▶ **WHAT THE TASK REQUIRES**
Restate the entries word for word, leaving nothing out.

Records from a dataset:
-=-=-=-=-

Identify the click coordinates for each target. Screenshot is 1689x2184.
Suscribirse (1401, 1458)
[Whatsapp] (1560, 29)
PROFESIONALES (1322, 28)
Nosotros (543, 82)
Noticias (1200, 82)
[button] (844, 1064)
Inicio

-=-=-=-=-

▶ **WRITTEN RESPONSE**
Identify the click coordinates for each target. Screenshot is 1689x2184.
Suscribirse (1401, 1458)
[Whatsapp] (1560, 29)
PROFESIONALES (1322, 28)
Nosotros (543, 82)
Noticias (1200, 82)
[button] (844, 1064)
Inicio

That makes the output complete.